A partire dagli anni duemila le quotazioni dell’alluminio hanno seguito il trend del rame fino all’apice della crisi del 2009, per poi cedere il passo appesantite da un forte aumento della capacità produttiva da parte della Cina, pur mostrando, secondo dati della Banca Mondiale, un tasso di crescita più che doppio rispetto a quello del rame. L’istituto ritiene che, oltre al sempre maggior valore di sostituto al rame, la domanda di alluminio possa continuare a crescere per il suo minor prezzo relativo che ne aumenta la capacità di penetrazione nell’industria ( la correzione subita dal metallo è stata su base annua del 23,86% ) ma anche per la maggior duttilità. Gli analisti di Bloomberg, stimano per il 2012 una crescita della domanda di alluminio pari al 2,1% rispetto a quella del Pil. Tra i worst performer dell’ultimo anno, sulla variazione negativa del metallo non ferroso pesano le aspettative di una minore crescita come mostra la flessione messa in atto da inizio marzo, dopo l’annuncio dell’obiettivo di crescita al 7,5% da parte del governo cinese, il più basso degli ultimi sette anni.

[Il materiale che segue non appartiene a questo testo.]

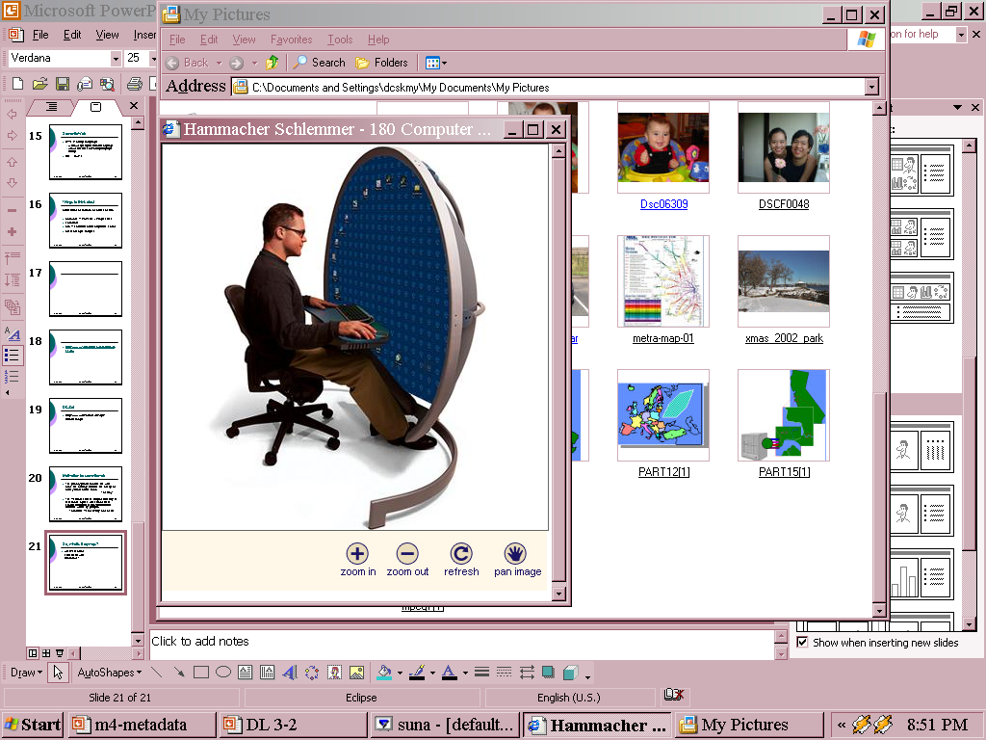The width and height of the screenshot is (986, 740).
Task: Click the Insert WordArt icon
Action: pyautogui.click(x=289, y=673)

Scritto sul future trimestrale scambiato al London Mercantile Exchange, il benchmark di Royal Bank Of Scotland, codice Isin NL0009480342, analogamente a quello sul rame, replica linearmente la performance del sottostante fino alla scadenza fissata per il 9 giugno 2020. Anche il certificato sull’alluminio è esposto al rischio cambio e, analogamente a tutti i certificati scritti su future, risente del rollover del sottostante, ovvero del passaggio al contratto successivo, modificando la partecipazione al sottostante qualora il prezzo di consegna e quello d’ingresso sulla scadenza successiva non coincidessero.

NICKEL

Presenza fissa dei fanalini di coda del comparto commodities sia su un orizzonte a un anno che da inizio 2012, il future sul Nickel scambiato all’LME ha lasciato sul campo negli ultimi dodici mesi il 34,45%. All’interno di un trend ribassista dopo i massimi del 2007, il breve exploit post crisi 2009 è stato sostanzialmente dovuto al forte aumento di produzione di acciaio inox per cui il 70% dell’offerta è indirizzata. A fronte di una riduzione delle scorte e di un eccesso di domanda, il crollo del Nickel è dovuto ad un incremento atteso della produzione, con la costruzione di nuovi impianti,principalmente in America Latina, che affiancheranno al classico metallo altre leghe come il Nickel Pig Iron di origine cinese, sviluppato a partire da metà anni 2000 con il boom del mercato. Poichè la Banca Mondiale ritiene i tempi maturi per dare inizio all’operatività di tali progetti, si attende una prosecuzione del trend ribassista nel lungo termine anche in seguito ad una riduzione dei costi di produzione.

Campo aperto in questo caso allo scenario di breve, dove il mercato del nickel potrebbe assistere a temporanei rimbalzi dovuti al relativo basso costo e al suo impiego per leghe, soprattutto dell’NPI, la cui produzione è attesa anche in territorio indonesiano.

Royal Bank Of Scotland offre un benchmark sul future con scadenza trimestrale del nickel. Con scadenza fissata per il 9 giugno 2020, il certificato, identificato da codice Isin NL0009480649, replicherà linearmente la performance del sottostante inclusa la variazione del cambio euro dollaro.